This week we look at another interesting essay by Donald Coxe, the Global Portfolio Strategist, BMO Financial Group. He is also the Chairman and Chief Strategist of Harris Investment Management in Chicago, and Chairman of Jones Heward Investments in Toronto. Coxe writes a monthly piece called "Basic Points" and his latest is this week's "Outside the Box."

This essay explores the current situation with currencies, gold and commodities. Plus I normally don't include investment recommendations, but felt that they deserved to be included this time. Today's letter is excerpted from the December 14, 2004: "Valley of the Dollars."

Valley of the Dollars: excerpt from Basic Points

Chart 1


Chart 2

For Americans, the bear market is over.

For Europeans, Canadians, Australians, New Zealanders and South Africans, the bear market grinds on. If we are right in our forecast that the Canadian dollar will reach par on the greenback by mid-2006, a Canadian holding an S&P Index Fund will need double-digit returns on the Index to earn what would be earned in a Canadian chequing account.

Global statistics on per capita GDP and per capita wealth tell us about incomes and net financial assets--but they are heavily skewed by the changing dollar values of local currencies. When the dollar went on a tear nine years ago, Americans' share of world wealth grew dramatically: Americans who kept all their savings on deposit with an American bank gained hugely in wealth compared with European and Canadian counterparts of equal wealth and savings who kept them in their own currencies with their own banks. The Americans' globally-adjusted wealth gains, just from cash, were so strong that they delivered comparable returns with foreigners who had balanced portfolios. Rarely was it so easy to achieve such huge investment out performance without assuming substantial volatility risk.

Based on the evidence of returns on financial assets from 1995 through January 2002, the stronger one's currency the better. "Sound as the dollar" was the mantra, as the world poured its savings into the US, the progenitor of the magic money machine, the New Economy, and the world's sole hegemon now that peace had broken out-- seemingly forever.

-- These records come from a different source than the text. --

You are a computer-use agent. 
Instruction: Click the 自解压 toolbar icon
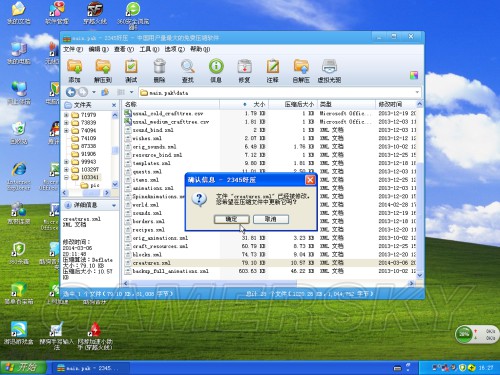[x=301, y=67]
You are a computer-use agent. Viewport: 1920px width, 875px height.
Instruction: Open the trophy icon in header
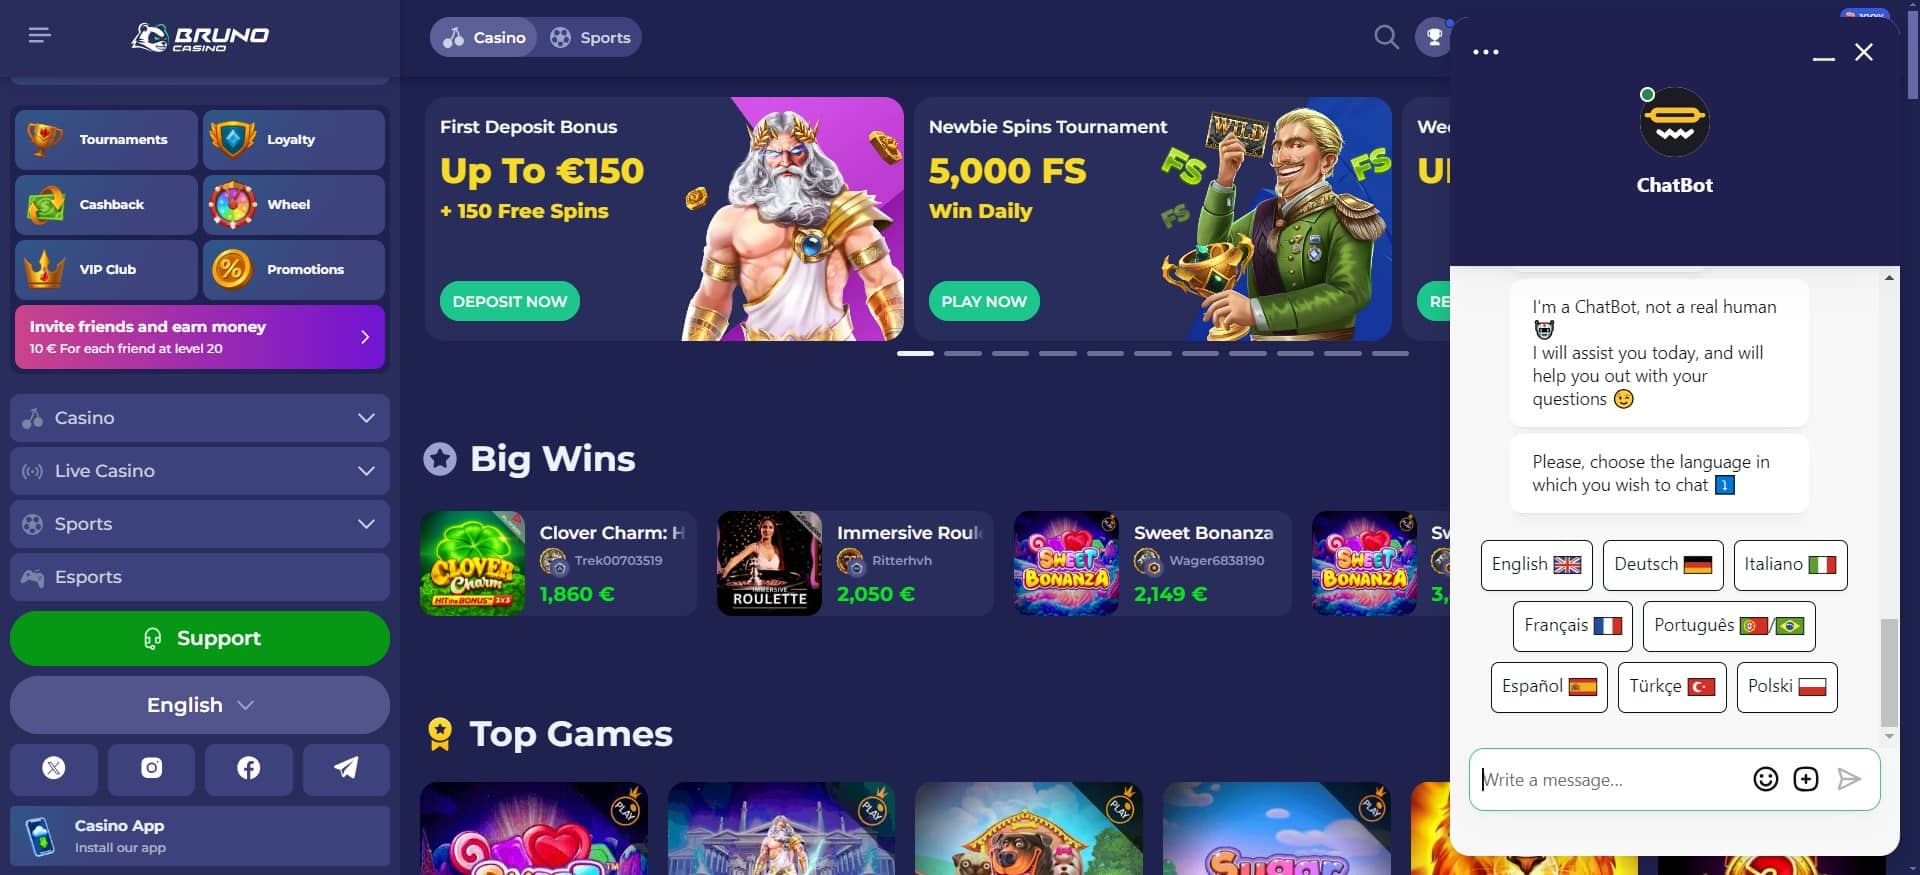(1434, 38)
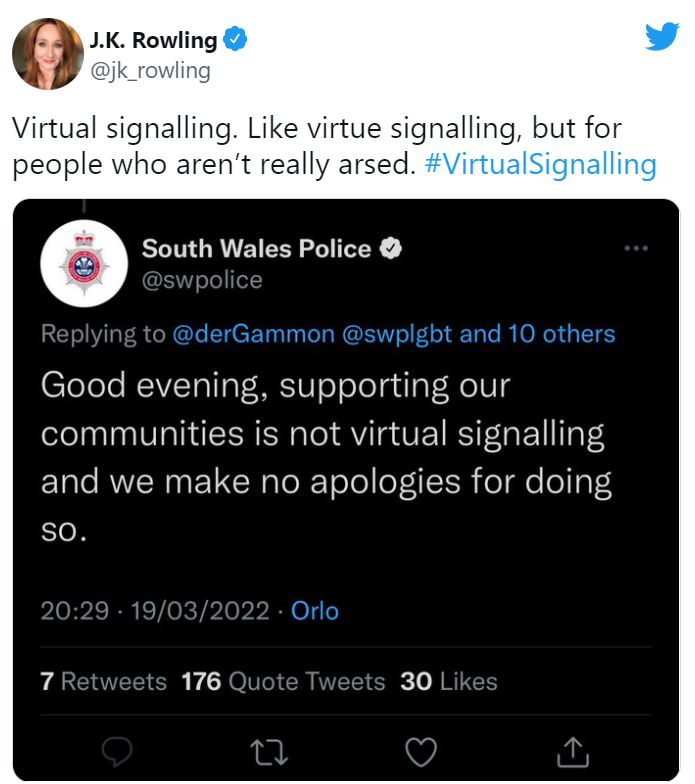Open the @derGammon mention link
Screen dimensions: 695x784
pyautogui.click(x=253, y=334)
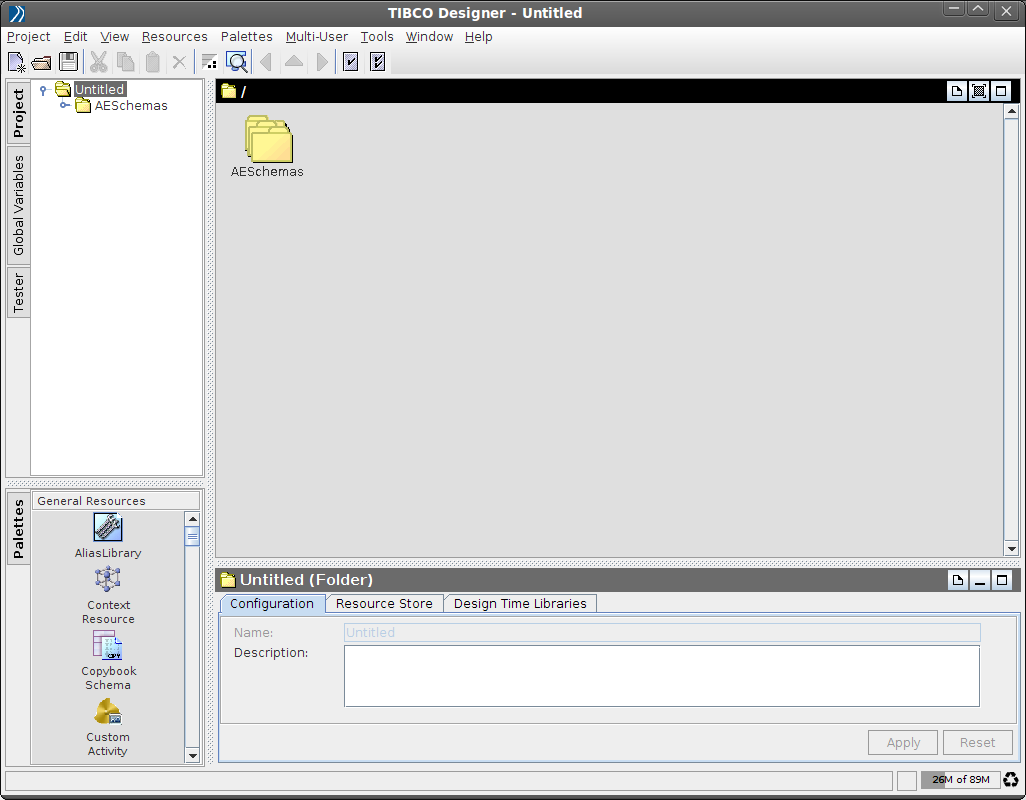Click the first validate checkmark toolbar icon
This screenshot has height=800, width=1026.
[x=350, y=62]
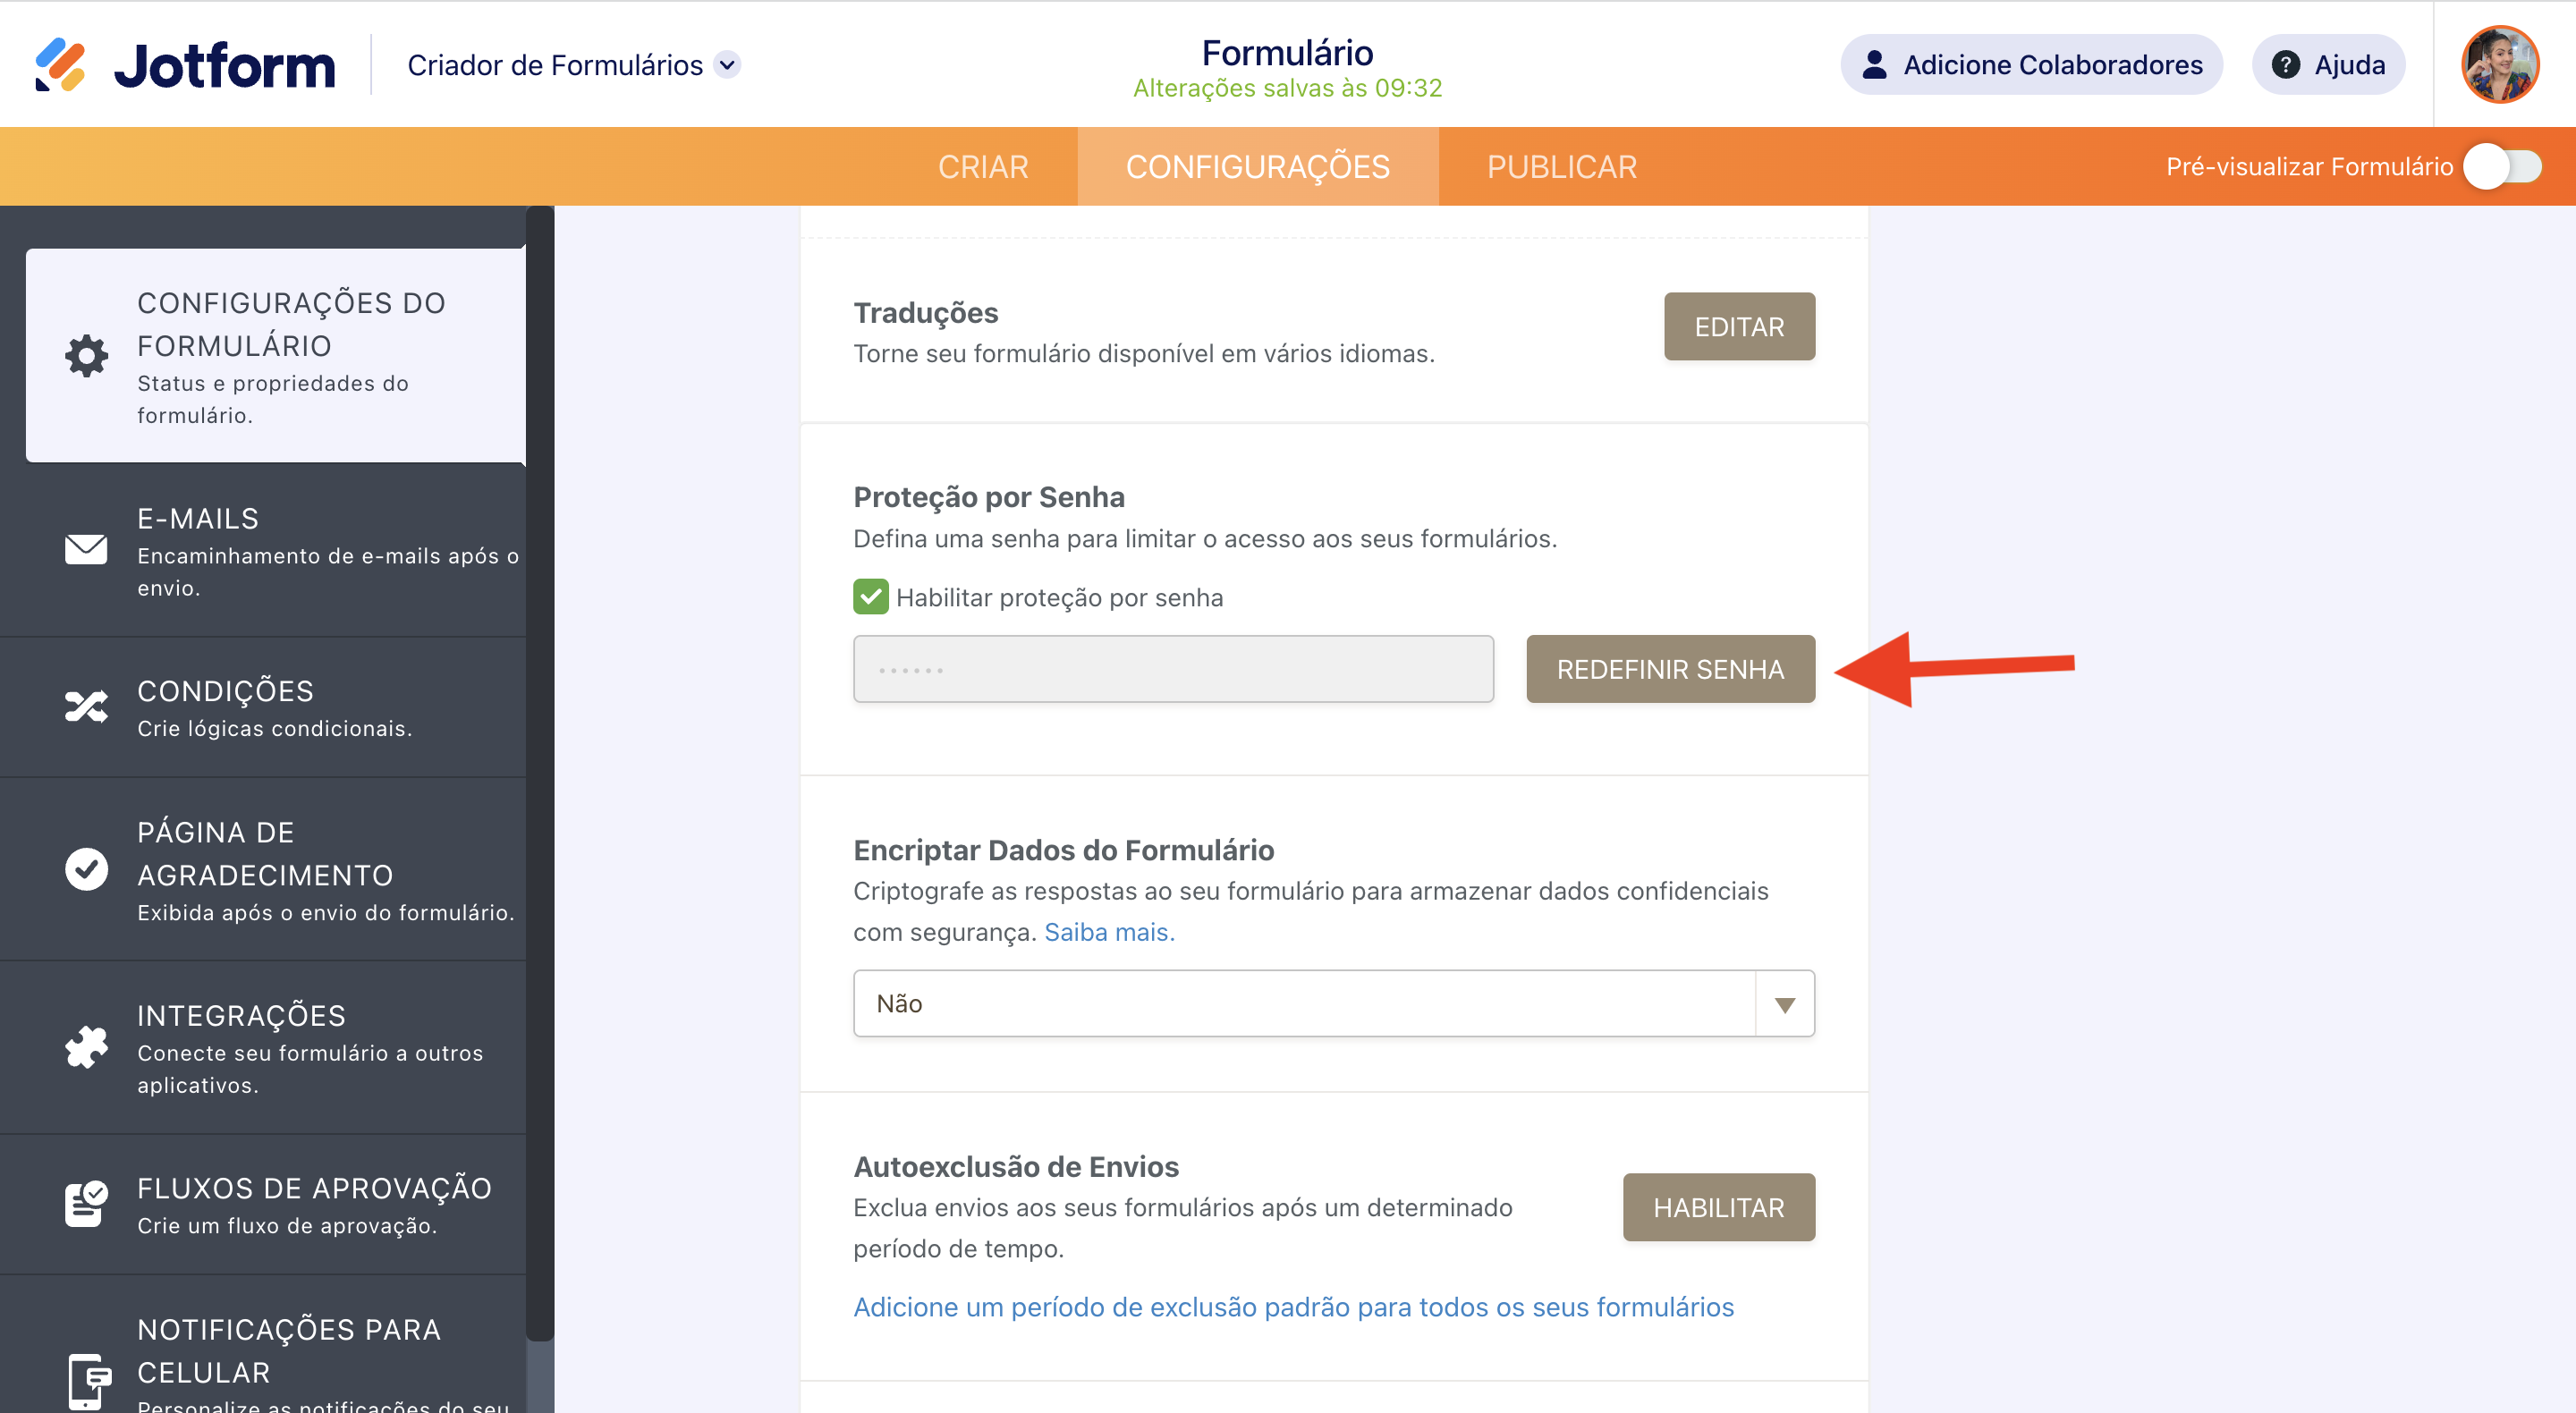This screenshot has height=1413, width=2576.
Task: Click the Saiba mais link
Action: pos(1108,932)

But a desirable level for a currency is not measured solely in terms of wealth. It is also measured in terms of the transactions of competitive economic activity. "Sound as the dollar" was the death knell for millions of American manufacturing jobs during that same time span. A company whose costs accumulate in the world's most expensive currency is at a punishing disadvantage in competition with competitors based almost anywhere else. In terms of global trade, a weak currency is a consummation devoutly to be wished. The currency lord giveth (in measurement of the value of people's savings) and the currency lord taketh away (in terms of employment income, and the value of employer pension plans).

In terms of mergers and acquisitions, changes in currency values produce a Pirandello-style role switch for acquirers and acquirees. During the 1990s, US multinationals were able to buy European and Canadian companies, using their valuable cash and their valuable stock to buy companies whose stock was denominated in a weak currency.

The game has changed. With the euro up from its low against the dollar by 60%, even if the relative share prices of an American would be acquirer and the Eurozone potential acquiree had remained in the same quoted relationship to each other, buying that Eurocompany would now cost the US company 60% more. Consider, for example Manulife's purchase of John Hancock: if the loonie had done what many prominent Canadians were predicting--fall to $0.50, Hancock would have been too costly for Manulife to buy. At some point in the loonie's plunge, the roles would have been reversed.

Another way currency changes can affect corporate power comparisons comes from the denomination of corporate debt. Consider two Canadian companies with roughly equal stockholders' equity as of early 2003. Each has substantial debt. One company has nearly all its debt in loonies, the other's is greenback-denominated. The second company's enterprise value rises sharply compared to the first company.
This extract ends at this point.